O Senado barrou nesta quarta-feira (26) uma mudança que adiaria a entrada em vigor da Lei Geral de Proteção de Dados (LGPD). Com a retirada do trecho que alteraria o prazo, a nova lei passará a valer após a sanção presidencial. De qualquer forma, as empresas infratoras ainda não podem ser punidas, já que o órgão fiscalizador não foi instalado.

O adiamento estava no artigo 4º da Medida Provisória 959/20, que trata da operacionalização do Benefício Emergencial (BEm), pago a trabalhadores com redução de jornada e suspensão de contrato durante a pandemia do coronavírus. O governo originalmente queria postergar o início da lei para maio de 2021, mas a Câmara dos Deputados alterou o texto e, na terça (25) à noite, aprovou a MP com o prazo para 31 de dezembro de 2020.

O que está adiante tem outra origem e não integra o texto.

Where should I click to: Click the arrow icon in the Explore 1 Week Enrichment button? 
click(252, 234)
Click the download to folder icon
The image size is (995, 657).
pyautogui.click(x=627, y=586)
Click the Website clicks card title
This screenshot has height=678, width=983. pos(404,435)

Quando a matéria chegou ao Senado, no entanto, o presidente da Casa, Davi Alcolumbre, atendeu a um requerimento do MDB. O partido entendia que a vigência da LGPD não poderia ser tratada pelo Congresso, uma vez que foi tema já abordado em outra proposta no mesmo ano legislativo.

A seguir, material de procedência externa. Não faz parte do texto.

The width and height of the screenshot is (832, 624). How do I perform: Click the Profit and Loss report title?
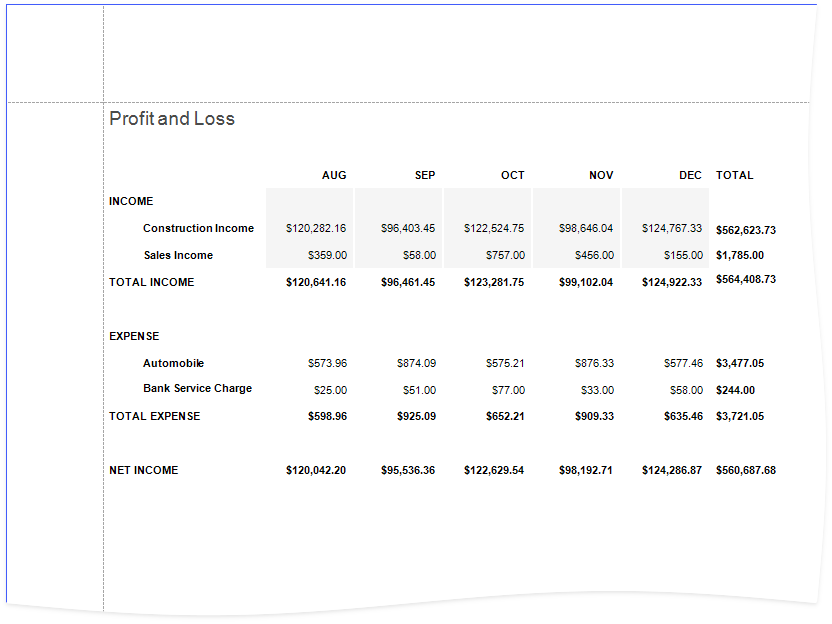pos(172,119)
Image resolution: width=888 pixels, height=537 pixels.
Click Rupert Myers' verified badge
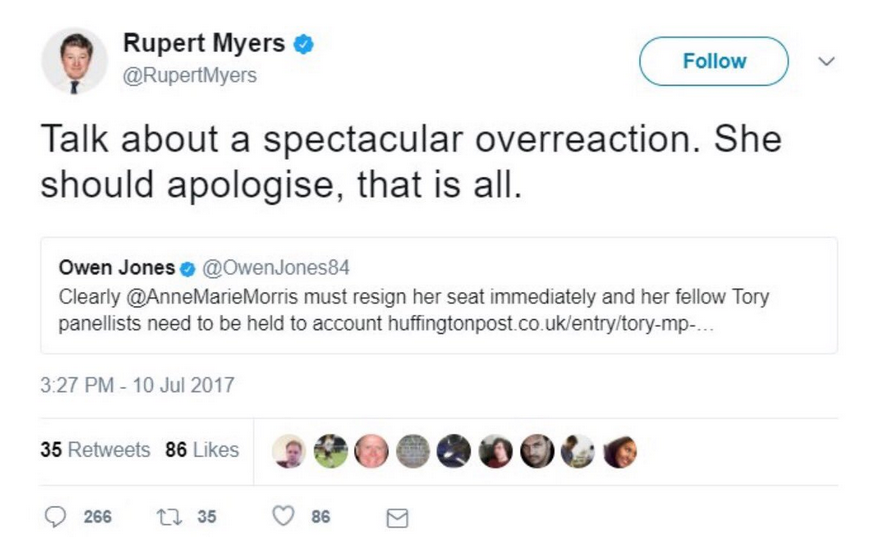click(305, 44)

Dessa forma, Alcolumbre considerou não escrito o artigo que tratava da LGPD. Assim, continua valendo o prazo anterior, para agosto de 2020. No entanto, ainda não foi criada a Autoridade Nacional de Proteção de Dados, uma espécie de agência reguladora do tema. Isso, na prática, provoca um descompasso entre a lei e sua efetiva aplicação, uma vez que não há quem fiscalize o seu cumprimento.

O relator da matéria no Senado, Eduardo Gomes (MDB), que também é líder do governo no Congresso, lamentou o atraso na instalação desse órgão. Ele lembrou que, com as atividades das comissões permanentes do Senado suspensas, ainda não foi possível fazer a sabatina com os integrantes da Autoridade Nacional de Proteção de Dados.

— O que a gente confia agora é no bom senso dos regulamentos, nesse período em que não haverá sanções, para que finalmente a gente consiga um ambiente de instalação da autoridade geral de proteção de dados — afirmou Gomes.

O presidente Jair Bolsonaro tem 15 dias úteis para sancionar a lei, prazo contado a partir do recebimento da matéria.

A LGPD foi aprovada ainda em 2018, no governo Michel Temer, e foi objeto de uma MP que se transformou em nova lei com alterações no texto em 2019. Ela define direitos de indivíduos em relação às suas informações pessoais e regras para quem coleta e trata esses registros.